> [What needs to be done] Reproduce the listing below with every occurrence of "sidebar" replaced by "side panel" and everything else left as it is.

> [Material for this exercise]
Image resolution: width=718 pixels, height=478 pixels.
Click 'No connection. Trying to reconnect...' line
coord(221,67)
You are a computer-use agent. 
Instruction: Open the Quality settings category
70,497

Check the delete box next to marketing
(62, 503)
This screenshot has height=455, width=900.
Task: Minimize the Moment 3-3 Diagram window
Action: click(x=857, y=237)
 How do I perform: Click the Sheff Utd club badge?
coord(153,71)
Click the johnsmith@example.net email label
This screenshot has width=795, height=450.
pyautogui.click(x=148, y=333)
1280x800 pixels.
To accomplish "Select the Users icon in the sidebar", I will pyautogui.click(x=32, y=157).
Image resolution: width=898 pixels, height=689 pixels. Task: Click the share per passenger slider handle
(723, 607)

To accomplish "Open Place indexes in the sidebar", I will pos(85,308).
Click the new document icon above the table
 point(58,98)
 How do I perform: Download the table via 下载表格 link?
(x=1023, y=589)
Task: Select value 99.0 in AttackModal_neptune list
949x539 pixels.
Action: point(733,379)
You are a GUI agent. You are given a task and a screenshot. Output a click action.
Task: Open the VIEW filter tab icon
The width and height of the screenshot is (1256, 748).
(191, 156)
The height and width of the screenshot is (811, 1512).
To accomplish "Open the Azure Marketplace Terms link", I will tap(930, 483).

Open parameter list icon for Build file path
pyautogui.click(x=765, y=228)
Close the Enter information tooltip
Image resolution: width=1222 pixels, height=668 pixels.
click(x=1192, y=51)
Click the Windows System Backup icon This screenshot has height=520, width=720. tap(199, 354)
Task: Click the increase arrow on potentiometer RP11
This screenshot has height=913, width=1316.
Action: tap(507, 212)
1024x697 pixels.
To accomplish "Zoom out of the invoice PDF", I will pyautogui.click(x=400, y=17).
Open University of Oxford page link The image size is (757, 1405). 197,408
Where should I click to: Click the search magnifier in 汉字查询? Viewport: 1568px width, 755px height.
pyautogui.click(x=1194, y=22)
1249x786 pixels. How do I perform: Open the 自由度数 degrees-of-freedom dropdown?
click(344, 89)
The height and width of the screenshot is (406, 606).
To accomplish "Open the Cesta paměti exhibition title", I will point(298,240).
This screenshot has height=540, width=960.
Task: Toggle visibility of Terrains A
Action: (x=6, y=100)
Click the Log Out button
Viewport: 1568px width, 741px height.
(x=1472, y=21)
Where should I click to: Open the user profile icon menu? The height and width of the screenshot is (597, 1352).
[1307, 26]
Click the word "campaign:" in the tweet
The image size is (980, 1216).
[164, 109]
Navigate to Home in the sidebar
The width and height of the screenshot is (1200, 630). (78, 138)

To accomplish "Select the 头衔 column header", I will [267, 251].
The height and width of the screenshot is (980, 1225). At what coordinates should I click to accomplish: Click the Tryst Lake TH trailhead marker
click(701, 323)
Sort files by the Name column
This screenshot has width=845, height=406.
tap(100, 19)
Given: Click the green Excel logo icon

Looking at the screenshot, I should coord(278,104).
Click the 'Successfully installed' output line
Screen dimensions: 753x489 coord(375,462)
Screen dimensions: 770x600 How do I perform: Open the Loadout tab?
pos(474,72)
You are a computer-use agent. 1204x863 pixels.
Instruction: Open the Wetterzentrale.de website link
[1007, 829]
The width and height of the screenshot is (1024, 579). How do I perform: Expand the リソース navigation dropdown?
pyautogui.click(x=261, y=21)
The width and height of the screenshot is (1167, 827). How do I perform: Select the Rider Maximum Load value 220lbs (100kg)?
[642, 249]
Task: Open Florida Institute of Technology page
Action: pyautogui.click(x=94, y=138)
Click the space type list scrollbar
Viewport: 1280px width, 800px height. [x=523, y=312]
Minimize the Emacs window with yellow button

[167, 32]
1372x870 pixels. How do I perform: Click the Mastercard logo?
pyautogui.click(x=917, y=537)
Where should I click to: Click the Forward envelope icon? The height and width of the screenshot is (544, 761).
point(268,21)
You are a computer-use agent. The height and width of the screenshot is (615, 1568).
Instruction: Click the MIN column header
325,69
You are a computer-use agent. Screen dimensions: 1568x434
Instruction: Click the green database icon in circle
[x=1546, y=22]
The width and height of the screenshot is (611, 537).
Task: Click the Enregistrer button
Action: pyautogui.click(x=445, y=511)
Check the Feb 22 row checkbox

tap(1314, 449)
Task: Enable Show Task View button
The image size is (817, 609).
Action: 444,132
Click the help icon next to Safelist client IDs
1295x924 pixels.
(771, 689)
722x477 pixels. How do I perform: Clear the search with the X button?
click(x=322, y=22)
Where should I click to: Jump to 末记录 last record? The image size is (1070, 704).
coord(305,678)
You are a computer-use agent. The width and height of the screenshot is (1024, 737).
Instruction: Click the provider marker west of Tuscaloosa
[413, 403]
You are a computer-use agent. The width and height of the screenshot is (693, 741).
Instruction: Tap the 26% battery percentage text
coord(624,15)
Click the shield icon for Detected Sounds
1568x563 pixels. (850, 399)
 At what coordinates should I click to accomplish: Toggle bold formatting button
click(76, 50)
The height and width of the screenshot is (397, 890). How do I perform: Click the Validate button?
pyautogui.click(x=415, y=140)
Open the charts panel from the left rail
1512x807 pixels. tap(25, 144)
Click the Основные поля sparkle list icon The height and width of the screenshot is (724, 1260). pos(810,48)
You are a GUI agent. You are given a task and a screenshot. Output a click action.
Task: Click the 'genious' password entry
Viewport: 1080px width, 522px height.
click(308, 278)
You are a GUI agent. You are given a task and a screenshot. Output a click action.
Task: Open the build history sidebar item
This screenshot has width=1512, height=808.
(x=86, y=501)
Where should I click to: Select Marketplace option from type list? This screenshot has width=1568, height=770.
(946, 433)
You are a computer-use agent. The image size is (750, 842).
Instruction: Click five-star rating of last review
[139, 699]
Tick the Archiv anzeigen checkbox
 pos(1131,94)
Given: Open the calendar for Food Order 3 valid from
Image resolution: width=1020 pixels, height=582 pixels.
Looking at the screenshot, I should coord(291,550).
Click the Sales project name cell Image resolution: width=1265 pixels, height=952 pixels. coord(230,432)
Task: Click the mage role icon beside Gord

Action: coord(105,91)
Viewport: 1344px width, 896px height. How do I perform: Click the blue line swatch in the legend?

> [Exercise response]
Image resolution: width=718 pixels, height=478 pixels.
Click 'No connection. Trying to reconnect...' line
coord(221,67)
You are a computer-use agent. 
Instruction: Open the Quality settings category
70,497

Check the delete box next to marketing
(62, 503)
This screenshot has height=455, width=900.
Task: Minimize the Moment 3-3 Diagram window
Action: click(x=857, y=237)
 How do I perform: Click the Sheff Utd club badge?
coord(153,71)
Click the johnsmith@example.net email label
This screenshot has width=795, height=450.
pyautogui.click(x=148, y=333)
1280x800 pixels.
To accomplish "Select the Users icon in the side panel", I will pyautogui.click(x=32, y=157).
Image resolution: width=898 pixels, height=689 pixels. Task: Click the share per passenger slider handle
(723, 607)

To accomplish "Open Place indexes in the side panel", I will pos(85,308).
Click the new document icon above the table
 point(58,98)
 How do I perform: Download the table via 下载表格 link?
(x=1023, y=589)
Task: Select value 99.0 in AttackModal_neptune list
949x539 pixels.
Action: point(733,379)
You are a GUI agent. You are given a task and a screenshot. Output a click action.
Task: Open the VIEW filter tab icon
The width and height of the screenshot is (1256, 748).
(191, 156)
The height and width of the screenshot is (811, 1512).
To accomplish "Open the Azure Marketplace Terms link", I will tap(930, 483).

Open parameter list icon for Build file path
pyautogui.click(x=765, y=228)
Close the Enter information tooltip
Image resolution: width=1222 pixels, height=668 pixels.
click(x=1192, y=51)
Click the Windows System Backup icon This screenshot has height=520, width=720. tap(199, 354)
Task: Click the increase arrow on potentiometer RP11
This screenshot has height=913, width=1316.
Action: tap(507, 212)
1024x697 pixels.
To accomplish "Zoom out of the invoice PDF", I will pyautogui.click(x=400, y=17).
Open University of Oxford page link The image size is (757, 1405). 197,408
Where should I click to: Click the search magnifier in 汉字查询? Viewport: 1568px width, 755px height.
pyautogui.click(x=1194, y=22)
1249x786 pixels. How do I perform: Open the 自由度数 degrees-of-freedom dropdown?
click(344, 89)
The height and width of the screenshot is (406, 606).
To accomplish "Open the Cesta paměti exhibition title", I will point(298,240).
This screenshot has height=540, width=960.
Task: Toggle visibility of Terrains A
Action: (x=6, y=100)
Click the Log Out button
Viewport: 1568px width, 741px height.
(x=1472, y=21)
Where should I click to: Open the user profile icon menu? The height and width of the screenshot is (597, 1352).
[1307, 26]
Click the word "campaign:" in the tweet
The image size is (980, 1216).
[164, 109]
Navigate to Home in the side panel
The width and height of the screenshot is (1200, 630). (78, 138)

To accomplish "Select the 头衔 column header", I will [267, 251].
The height and width of the screenshot is (980, 1225). At what coordinates should I click to accomplish: Click the Tryst Lake TH trailhead marker
click(701, 323)
Sort files by the Name column
This screenshot has width=845, height=406.
tap(100, 19)
Given: Click the green Excel logo icon

Looking at the screenshot, I should coord(278,104).
Click the 'Successfully installed' output line
Screen dimensions: 753x489 coord(375,462)
Screen dimensions: 770x600 How do I perform: Open the Loadout tab?
pos(474,72)
You are a computer-use agent. 1204x863 pixels.
Instruction: Open the Wetterzentrale.de website link
[1007, 829]
The width and height of the screenshot is (1024, 579). How do I perform: Expand the リソース navigation dropdown?
pyautogui.click(x=261, y=21)
The width and height of the screenshot is (1167, 827). How do I perform: Select the Rider Maximum Load value 220lbs (100kg)?
[642, 249]
Task: Open Florida Institute of Technology page
Action: pyautogui.click(x=94, y=138)
Click the space type list scrollbar
Viewport: 1280px width, 800px height. [x=523, y=312]
Minimize the Emacs window with yellow button

[167, 32]
1372x870 pixels. How do I perform: Click the Mastercard logo?
pyautogui.click(x=917, y=537)
Where should I click to: Click the Forward envelope icon? The height and width of the screenshot is (544, 761).
point(268,21)
You are a computer-use agent. The height and width of the screenshot is (615, 1568).
Instruction: Click the MIN column header
325,69
You are a computer-use agent. Screen dimensions: 1568x434
Instruction: Click the green database icon in circle
[x=1546, y=22]
The width and height of the screenshot is (611, 537).
Task: Click the Enregistrer button
Action: pyautogui.click(x=445, y=511)
Check the Feb 22 row checkbox

tap(1314, 449)
Task: Enable Show Task View button
The image size is (817, 609).
Action: 444,132
Click the help icon next to Safelist client IDs
1295x924 pixels.
(771, 689)
722x477 pixels. How do I perform: Clear the search with the X button?
click(x=322, y=22)
Where should I click to: Jump to 末记录 last record? The image size is (1070, 704).
coord(305,678)
You are a computer-use agent. The width and height of the screenshot is (1024, 737).
Instruction: Click the provider marker west of Tuscaloosa
[413, 403]
You are a computer-use agent. The width and height of the screenshot is (693, 741).
Instruction: Tap the 26% battery percentage text
coord(624,15)
Click the shield icon for Detected Sounds
1568x563 pixels. (850, 399)
 At what coordinates should I click to accomplish: Toggle bold formatting button
click(76, 50)
The height and width of the screenshot is (397, 890). How do I perform: Click the Validate button?
pyautogui.click(x=415, y=140)
Open the charts panel from the left rail
1512x807 pixels. tap(25, 144)
Click the Основные поля sparkle list icon The height and width of the screenshot is (724, 1260). pos(810,48)
You are a GUI agent. You are given a task and a screenshot. Output a click action.
Task: Click the 'genious' password entry
Viewport: 1080px width, 522px height.
click(308, 278)
You are a GUI agent. You are given a task and a screenshot. Output a click action.
Task: Open the build history side panel item
This screenshot has width=1512, height=808.
(x=86, y=501)
Where should I click to: Select Marketplace option from type list? This screenshot has width=1568, height=770.
(946, 433)
You are a computer-use agent. The image size is (750, 842).
Instruction: Click five-star rating of last review
[139, 699]
Tick the Archiv anzeigen checkbox
 pos(1131,94)
Given: Open the calendar for Food Order 3 valid from
Image resolution: width=1020 pixels, height=582 pixels.
Looking at the screenshot, I should coord(291,550).
Click the Sales project name cell Image resolution: width=1265 pixels, height=952 pixels. coord(230,432)
Task: Click the mage role icon beside Gord

Action: coord(105,91)
Viewport: 1344px width, 896px height. How do I perform: Click the blue line swatch in the legend?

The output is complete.